Understand your business requirements. Although not all analytical requirements can be foreseen, key stakeholders should have a very good sense of the types of applications they will be pursuing. Many real-world analytical questions should be considered up front. Fancy presentations by sales persons may look good to those making purchase decisions, but they may be irrelevant to the actual analytical needs. Key business users such as analysts, statisticians, accountants, and others involved in research and informatics need to be involved in decision making concerning BI.

Understand your data. Sometimes the source data just does not contain the information to fulfill certain analyses and queries. There is nothing magical about data. A thorough understanding of the content, population of variables, accuracy, and other attributes are necessary before any intelligence can be derived from it. There is no product or tool that can make something out of data that it is not.

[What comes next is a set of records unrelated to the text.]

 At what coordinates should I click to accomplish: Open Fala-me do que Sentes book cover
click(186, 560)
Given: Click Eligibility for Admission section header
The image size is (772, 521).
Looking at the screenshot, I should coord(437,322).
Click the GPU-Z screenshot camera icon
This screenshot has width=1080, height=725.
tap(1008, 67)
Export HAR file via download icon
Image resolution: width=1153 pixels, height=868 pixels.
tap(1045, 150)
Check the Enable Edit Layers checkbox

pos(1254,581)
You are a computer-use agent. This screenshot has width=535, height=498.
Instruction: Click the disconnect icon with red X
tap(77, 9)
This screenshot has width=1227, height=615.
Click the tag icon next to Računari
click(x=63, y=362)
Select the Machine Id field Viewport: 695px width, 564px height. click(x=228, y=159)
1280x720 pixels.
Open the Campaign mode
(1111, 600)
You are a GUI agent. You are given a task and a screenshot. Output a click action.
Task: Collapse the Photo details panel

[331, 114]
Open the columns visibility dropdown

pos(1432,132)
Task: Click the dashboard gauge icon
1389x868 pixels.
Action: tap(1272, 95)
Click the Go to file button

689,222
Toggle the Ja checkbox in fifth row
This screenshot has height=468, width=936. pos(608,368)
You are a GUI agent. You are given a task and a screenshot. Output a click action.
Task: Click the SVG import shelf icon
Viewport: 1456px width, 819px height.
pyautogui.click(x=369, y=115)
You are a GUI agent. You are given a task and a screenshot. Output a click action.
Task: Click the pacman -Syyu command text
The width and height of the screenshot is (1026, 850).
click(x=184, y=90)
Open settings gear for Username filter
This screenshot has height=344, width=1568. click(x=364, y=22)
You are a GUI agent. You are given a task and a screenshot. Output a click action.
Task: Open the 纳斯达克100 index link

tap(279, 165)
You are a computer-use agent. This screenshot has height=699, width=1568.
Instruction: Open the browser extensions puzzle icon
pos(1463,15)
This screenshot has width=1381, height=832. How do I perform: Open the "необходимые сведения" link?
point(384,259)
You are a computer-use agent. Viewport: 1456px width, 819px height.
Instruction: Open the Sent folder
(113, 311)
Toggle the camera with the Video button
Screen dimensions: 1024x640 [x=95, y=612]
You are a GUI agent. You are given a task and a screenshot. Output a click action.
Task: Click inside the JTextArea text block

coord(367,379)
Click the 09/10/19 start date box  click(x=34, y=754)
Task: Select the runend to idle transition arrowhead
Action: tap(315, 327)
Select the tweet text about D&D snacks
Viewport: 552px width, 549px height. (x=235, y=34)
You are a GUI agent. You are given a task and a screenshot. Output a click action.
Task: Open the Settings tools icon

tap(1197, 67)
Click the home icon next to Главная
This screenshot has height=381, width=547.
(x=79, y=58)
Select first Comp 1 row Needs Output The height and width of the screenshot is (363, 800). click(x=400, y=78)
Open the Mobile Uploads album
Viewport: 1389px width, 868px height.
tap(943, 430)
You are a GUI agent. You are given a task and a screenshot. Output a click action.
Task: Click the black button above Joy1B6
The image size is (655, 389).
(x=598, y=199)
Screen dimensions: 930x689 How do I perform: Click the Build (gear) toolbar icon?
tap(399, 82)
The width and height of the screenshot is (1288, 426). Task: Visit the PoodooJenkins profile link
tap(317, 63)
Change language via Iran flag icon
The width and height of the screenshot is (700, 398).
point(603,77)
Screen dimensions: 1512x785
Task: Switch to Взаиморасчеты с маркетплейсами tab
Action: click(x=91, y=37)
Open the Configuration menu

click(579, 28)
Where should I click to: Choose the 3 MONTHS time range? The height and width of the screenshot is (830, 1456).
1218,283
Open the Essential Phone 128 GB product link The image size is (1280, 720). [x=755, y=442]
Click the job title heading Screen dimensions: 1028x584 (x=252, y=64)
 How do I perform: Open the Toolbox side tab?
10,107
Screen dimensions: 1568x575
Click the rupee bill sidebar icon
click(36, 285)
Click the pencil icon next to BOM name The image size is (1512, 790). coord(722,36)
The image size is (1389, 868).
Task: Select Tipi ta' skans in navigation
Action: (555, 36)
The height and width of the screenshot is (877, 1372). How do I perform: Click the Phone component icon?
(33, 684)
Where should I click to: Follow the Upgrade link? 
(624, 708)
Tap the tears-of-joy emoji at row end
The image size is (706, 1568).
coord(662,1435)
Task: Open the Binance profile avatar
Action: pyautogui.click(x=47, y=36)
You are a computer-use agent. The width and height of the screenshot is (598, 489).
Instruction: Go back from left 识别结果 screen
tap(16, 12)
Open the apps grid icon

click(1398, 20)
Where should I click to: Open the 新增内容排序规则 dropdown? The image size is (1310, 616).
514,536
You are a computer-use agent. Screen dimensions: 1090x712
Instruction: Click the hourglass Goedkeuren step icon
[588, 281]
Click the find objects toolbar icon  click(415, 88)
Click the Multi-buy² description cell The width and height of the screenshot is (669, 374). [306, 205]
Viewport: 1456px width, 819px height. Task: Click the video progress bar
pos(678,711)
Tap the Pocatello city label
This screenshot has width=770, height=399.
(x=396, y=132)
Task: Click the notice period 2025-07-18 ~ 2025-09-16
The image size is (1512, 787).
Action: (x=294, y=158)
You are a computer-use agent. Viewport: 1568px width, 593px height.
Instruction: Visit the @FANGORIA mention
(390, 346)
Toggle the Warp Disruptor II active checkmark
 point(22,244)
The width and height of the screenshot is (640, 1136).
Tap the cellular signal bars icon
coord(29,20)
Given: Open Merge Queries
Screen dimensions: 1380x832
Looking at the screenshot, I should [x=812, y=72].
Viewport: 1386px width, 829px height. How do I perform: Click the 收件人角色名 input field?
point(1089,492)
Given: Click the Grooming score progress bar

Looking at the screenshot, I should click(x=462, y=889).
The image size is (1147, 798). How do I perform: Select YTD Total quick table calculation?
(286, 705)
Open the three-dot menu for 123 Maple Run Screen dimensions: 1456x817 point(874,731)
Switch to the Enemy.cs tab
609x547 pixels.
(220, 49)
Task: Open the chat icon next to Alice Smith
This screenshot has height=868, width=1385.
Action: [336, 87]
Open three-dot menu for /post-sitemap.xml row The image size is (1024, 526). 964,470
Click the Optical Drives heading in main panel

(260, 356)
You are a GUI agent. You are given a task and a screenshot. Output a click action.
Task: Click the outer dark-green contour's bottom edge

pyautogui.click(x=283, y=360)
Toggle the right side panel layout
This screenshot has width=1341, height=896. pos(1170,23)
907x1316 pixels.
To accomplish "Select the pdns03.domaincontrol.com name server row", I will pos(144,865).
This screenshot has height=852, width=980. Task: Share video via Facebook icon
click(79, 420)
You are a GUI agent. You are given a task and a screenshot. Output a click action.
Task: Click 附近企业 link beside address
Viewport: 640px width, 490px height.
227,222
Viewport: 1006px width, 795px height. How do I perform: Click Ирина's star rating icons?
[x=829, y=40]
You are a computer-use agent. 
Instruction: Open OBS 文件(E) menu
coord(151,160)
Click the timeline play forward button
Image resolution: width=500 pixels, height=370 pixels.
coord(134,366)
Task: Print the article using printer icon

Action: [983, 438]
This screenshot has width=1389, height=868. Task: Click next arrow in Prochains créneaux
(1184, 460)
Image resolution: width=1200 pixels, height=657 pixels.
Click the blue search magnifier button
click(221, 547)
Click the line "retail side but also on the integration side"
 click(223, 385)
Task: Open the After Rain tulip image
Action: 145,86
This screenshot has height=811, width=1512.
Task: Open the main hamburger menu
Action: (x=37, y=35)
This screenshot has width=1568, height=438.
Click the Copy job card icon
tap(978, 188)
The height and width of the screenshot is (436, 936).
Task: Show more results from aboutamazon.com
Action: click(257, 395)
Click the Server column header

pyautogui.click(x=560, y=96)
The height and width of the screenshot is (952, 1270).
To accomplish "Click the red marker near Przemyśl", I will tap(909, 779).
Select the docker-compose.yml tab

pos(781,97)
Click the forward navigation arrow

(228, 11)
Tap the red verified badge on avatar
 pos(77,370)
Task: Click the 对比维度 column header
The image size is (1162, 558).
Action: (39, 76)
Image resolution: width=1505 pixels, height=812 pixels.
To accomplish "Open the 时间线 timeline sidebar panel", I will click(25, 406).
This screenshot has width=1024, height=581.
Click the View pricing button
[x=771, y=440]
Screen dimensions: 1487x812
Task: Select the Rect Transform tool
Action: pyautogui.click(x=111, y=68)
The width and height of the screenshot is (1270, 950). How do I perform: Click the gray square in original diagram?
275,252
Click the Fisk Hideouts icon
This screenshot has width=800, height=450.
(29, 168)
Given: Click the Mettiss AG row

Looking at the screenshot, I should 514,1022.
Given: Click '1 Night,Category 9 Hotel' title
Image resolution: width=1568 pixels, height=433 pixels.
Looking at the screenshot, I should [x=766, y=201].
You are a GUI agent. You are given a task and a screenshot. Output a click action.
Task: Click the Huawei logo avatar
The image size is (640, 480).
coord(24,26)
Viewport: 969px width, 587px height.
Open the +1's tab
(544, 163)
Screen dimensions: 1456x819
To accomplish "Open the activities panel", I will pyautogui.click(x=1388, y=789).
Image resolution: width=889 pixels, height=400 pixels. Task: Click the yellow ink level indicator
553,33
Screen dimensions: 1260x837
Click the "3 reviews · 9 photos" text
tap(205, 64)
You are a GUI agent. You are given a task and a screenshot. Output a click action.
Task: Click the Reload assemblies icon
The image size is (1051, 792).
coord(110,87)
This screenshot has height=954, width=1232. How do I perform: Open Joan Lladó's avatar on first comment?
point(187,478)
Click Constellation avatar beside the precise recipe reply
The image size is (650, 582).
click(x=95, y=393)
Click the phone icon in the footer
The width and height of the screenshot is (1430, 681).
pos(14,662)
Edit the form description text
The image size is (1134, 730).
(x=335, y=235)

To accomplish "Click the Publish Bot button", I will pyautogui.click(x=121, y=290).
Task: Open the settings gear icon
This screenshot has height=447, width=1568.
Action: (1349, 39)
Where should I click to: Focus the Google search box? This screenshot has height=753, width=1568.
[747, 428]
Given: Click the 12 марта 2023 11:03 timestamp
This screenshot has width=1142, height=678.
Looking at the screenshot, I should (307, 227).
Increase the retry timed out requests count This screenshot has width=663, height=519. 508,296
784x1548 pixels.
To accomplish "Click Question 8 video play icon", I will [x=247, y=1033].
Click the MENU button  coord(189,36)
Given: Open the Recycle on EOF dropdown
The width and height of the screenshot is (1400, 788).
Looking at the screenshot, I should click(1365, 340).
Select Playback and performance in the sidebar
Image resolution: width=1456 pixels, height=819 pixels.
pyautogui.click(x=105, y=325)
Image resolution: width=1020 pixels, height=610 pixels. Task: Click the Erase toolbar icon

Know your RDMBS. Most mainstream database systems such as Oracle or SQL Server already have powerful tools for manipulating data. In fact, that’s exactly what an RDBMS does. Because it’s called “relational” doesn’t mean it is limited to normalized relational structures. Star schemas, snowflake schemas, cubes, and all sorts of data marts can be created with any mainstream database product. Database systems already contain powerful languages that are capable of any ETL. (In fact expensive ETL tools are only front-ends that generate code in the native RDBMS). All mainstream database systems contain powerful SQL extensions to support virtually any type of query, analysis, or report. For very large data sets (e.g. billions of records) most add-on tools cannot utilize special features of the RDBMS to provide reasonable performance.  Consult with your developers and DBA's before making purchase decisions.

Consider minimalist solutions. Various tools always add considerable complexity and frequently add unnecessary convolutions. Huge amounts of money and time can be invested in something that could have been accomplished much more easily. For example, a major BI implementation can sometimes be replaced with a few straightforward data marts, a little programming, and simple query tools. Less money. Less time. Faster results. More flexible. More scalable. More accurate analyses and reports. Sometimes the shortest distance between two points is a straight line.